The effect of matrine on cold ischemia and reperfusion injury of sinusoidal endothelial cells (SEC) was investigated in rats using an orthotopic liver transplantation (OLT) model. Syngeneic Sprague-Dawley (SD) rats were randomly assigned to 4 groups of 32 rats: untreated group (controls), low-dose treated group, high-dose treated group, and sham operation group (normals). After 5 hr of preservation in Ringer's solution, orthotopic implantation of the donor liver was performed. At 1, 2, 4, and 24 hr after reperfusion, 6 rats from each group were killed to collect blood and to excise the median hepatic lobe; the other 8 rats were observed to assess the 1-wk survival rate post-transplantation. All transplant recipients in the untreated group (controls) died within 48 hr, mostly between 10 to 20 hr. Matrine treatment increased the 1-wk survival rate to 75% in both treated groups. Plasma levels of hyaluronic acid (HA) at 1, 2, and 4 hr post-implantation were decreased significantly by matrine treatment.
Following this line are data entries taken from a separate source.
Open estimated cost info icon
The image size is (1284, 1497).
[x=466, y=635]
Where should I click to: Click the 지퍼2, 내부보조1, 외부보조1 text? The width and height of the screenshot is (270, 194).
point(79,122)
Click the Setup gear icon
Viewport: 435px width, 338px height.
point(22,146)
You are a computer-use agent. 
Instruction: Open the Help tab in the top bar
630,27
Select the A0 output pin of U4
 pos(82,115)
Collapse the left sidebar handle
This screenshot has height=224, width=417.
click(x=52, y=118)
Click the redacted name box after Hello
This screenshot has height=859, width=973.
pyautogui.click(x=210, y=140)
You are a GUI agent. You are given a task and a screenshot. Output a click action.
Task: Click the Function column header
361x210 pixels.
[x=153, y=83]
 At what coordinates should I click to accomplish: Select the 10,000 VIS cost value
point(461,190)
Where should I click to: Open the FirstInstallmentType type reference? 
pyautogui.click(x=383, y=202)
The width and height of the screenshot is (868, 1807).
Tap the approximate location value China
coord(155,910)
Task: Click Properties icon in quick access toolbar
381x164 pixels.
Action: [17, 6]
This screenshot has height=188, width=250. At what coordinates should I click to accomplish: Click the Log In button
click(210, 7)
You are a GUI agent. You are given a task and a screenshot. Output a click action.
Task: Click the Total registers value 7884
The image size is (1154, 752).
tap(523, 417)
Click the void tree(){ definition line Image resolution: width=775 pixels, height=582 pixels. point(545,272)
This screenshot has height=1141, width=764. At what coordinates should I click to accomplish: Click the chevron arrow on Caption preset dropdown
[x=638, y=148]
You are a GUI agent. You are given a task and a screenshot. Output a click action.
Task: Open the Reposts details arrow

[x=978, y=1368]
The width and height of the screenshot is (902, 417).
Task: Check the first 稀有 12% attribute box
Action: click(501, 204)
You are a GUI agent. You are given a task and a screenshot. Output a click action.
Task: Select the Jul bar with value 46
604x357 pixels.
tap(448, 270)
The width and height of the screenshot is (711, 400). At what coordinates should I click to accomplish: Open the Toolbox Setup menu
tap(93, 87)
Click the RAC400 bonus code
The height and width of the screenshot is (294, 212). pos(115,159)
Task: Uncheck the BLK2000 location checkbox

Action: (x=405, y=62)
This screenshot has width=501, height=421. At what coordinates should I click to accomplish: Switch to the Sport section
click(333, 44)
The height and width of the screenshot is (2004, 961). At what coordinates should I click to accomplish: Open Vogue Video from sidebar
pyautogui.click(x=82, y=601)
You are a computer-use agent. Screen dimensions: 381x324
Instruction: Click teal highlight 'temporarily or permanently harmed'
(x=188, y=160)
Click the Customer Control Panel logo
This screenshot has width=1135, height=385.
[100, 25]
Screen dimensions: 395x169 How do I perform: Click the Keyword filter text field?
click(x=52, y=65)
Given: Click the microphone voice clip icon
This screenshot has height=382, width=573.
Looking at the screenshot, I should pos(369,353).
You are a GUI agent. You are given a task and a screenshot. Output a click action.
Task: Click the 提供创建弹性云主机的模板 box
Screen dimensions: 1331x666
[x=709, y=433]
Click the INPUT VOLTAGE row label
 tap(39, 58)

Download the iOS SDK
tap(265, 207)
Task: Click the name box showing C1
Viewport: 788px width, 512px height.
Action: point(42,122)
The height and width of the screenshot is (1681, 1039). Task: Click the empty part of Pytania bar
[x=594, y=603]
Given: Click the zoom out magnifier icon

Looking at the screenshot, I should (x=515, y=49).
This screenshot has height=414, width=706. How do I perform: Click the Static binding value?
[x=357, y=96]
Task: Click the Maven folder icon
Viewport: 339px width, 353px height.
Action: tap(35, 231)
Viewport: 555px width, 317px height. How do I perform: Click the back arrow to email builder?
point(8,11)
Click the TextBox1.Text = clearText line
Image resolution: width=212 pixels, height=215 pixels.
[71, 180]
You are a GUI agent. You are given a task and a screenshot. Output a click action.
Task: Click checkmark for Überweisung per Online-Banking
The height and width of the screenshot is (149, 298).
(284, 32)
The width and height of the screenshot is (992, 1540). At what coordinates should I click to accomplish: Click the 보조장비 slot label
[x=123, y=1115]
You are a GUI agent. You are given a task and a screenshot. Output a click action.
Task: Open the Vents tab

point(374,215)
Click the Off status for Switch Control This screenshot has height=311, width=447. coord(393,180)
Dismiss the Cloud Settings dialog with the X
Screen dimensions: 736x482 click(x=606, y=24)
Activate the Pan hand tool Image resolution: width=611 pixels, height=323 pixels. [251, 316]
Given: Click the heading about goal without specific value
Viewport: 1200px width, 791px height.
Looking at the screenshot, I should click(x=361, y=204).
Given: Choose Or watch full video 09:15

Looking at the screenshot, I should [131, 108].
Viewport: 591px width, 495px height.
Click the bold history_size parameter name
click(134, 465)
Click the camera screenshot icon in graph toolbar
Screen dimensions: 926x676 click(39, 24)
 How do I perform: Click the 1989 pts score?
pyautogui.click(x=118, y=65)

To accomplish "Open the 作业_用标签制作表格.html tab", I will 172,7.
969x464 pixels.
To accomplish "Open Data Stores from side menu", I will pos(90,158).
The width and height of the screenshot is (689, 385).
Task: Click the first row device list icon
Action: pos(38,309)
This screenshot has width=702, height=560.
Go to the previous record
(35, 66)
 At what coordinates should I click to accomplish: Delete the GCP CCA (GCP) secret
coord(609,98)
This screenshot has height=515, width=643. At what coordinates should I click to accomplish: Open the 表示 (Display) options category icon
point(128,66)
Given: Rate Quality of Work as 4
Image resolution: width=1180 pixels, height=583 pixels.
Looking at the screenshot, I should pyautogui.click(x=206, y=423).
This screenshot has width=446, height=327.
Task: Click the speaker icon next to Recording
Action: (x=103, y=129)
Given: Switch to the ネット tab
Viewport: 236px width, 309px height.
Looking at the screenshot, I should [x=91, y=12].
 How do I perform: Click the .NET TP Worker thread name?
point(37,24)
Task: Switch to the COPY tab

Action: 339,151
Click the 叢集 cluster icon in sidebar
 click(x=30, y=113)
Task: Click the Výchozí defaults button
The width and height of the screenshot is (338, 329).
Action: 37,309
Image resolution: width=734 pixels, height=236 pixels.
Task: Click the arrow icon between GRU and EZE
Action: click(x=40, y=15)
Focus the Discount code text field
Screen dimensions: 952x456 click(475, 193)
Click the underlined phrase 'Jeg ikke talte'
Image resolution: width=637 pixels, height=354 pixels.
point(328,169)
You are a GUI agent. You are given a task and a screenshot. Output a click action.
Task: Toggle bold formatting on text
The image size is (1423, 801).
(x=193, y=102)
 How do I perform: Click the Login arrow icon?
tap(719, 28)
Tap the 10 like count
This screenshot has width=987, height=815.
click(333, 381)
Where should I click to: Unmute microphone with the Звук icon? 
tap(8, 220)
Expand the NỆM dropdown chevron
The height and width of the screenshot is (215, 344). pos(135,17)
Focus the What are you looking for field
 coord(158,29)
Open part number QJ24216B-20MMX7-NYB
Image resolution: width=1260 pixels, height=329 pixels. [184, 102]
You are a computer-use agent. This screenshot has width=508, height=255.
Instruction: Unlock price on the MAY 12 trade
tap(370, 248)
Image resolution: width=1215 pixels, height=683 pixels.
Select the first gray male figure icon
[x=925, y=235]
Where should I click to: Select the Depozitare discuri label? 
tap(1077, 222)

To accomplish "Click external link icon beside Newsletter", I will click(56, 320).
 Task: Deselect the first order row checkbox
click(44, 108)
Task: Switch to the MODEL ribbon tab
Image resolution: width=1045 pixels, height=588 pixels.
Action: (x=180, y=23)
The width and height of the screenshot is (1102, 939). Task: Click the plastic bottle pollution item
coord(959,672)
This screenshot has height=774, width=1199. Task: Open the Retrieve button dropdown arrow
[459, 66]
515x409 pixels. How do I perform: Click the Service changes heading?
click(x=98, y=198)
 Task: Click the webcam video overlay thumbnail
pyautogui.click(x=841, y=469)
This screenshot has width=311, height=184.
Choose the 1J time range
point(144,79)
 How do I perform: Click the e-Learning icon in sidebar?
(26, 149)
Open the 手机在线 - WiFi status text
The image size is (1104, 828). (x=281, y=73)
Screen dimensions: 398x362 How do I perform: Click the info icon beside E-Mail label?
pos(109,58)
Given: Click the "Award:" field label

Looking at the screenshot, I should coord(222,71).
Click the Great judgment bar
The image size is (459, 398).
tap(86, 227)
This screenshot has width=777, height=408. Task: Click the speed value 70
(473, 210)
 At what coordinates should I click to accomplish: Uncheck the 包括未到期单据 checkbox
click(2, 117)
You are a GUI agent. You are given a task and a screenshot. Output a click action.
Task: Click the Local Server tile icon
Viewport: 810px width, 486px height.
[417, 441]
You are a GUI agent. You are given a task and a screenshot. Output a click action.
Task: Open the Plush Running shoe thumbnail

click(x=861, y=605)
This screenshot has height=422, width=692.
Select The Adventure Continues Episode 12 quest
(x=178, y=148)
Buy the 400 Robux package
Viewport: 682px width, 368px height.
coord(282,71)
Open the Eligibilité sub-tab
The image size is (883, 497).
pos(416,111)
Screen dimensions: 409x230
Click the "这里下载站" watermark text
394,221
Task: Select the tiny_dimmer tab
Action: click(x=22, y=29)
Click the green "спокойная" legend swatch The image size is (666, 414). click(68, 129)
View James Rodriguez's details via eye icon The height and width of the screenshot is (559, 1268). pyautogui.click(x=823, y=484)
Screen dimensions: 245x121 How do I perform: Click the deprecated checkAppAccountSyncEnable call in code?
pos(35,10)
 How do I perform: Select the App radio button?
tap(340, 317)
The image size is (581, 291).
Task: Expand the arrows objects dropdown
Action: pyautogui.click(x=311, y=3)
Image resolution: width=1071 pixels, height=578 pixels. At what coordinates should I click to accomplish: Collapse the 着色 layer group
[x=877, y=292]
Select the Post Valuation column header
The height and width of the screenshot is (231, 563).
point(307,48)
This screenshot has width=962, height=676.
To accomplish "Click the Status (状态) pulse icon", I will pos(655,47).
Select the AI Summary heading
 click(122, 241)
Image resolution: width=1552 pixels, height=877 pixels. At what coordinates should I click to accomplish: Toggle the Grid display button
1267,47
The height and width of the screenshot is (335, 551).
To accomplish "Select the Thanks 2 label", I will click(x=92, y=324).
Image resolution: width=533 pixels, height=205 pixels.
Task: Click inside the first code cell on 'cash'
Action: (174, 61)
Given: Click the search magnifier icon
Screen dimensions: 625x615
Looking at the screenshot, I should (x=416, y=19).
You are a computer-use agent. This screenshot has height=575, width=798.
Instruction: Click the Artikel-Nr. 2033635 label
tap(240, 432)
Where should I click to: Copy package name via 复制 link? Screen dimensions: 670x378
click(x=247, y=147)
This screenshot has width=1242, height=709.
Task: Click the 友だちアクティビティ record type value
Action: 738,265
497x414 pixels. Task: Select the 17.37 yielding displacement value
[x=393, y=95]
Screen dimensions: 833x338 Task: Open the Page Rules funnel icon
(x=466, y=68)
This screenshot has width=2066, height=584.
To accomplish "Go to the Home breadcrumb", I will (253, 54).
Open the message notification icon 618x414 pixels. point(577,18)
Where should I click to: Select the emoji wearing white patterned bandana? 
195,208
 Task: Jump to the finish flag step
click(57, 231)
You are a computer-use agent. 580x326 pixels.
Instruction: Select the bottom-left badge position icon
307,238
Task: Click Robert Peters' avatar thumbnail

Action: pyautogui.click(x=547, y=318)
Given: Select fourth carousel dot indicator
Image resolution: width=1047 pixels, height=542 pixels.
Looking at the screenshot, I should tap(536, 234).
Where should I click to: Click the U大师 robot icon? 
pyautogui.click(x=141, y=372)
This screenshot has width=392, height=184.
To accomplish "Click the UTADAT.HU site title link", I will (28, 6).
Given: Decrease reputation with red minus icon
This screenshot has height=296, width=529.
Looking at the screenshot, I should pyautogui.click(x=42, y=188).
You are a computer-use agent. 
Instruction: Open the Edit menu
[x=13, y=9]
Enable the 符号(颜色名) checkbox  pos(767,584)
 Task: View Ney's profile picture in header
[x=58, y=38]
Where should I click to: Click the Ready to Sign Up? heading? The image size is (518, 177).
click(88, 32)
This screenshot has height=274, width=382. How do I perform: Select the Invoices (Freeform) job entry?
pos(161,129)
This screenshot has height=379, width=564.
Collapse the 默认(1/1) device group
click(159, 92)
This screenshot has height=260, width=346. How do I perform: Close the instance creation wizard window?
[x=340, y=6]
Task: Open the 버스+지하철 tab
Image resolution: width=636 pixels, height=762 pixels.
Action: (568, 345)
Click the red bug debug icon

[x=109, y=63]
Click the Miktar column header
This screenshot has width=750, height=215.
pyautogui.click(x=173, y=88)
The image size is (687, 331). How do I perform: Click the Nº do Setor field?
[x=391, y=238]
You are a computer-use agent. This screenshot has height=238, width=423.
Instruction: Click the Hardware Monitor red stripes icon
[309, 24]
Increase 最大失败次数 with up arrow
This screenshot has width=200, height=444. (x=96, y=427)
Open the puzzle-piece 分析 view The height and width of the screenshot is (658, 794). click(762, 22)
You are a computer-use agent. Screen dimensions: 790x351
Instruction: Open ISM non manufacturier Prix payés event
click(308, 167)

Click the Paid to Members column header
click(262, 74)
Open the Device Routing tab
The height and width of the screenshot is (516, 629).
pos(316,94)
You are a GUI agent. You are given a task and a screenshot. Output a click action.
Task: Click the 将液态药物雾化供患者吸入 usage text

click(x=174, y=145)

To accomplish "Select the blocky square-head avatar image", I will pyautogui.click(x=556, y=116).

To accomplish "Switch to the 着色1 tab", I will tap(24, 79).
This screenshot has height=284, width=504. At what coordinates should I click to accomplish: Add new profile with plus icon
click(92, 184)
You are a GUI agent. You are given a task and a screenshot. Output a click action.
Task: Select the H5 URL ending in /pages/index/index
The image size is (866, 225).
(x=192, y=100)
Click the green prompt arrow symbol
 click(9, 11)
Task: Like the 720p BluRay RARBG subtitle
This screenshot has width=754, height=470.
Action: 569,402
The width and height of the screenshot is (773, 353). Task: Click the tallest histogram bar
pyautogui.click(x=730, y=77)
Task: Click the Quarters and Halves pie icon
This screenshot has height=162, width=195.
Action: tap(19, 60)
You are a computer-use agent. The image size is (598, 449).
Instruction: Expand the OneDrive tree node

The immunohistochemical expression of intercellular adhesion molecule-1 (ICAM-1) in rat liver decreased significantly in both treated groups, and the pathological changes of SEC were ameliorated. Matrine markedly inhibited the activation of Kupffer cells and their release of tumor necrosis factor (TNF). Hepatic malondialdehyde (MDA) levels and superoxide dismutase (SOD) activities were improved by matrine administration. In conclusion, matrine can protect SEC from cold ischemia and reperfusion injury after rat orthotopic liver transplantation.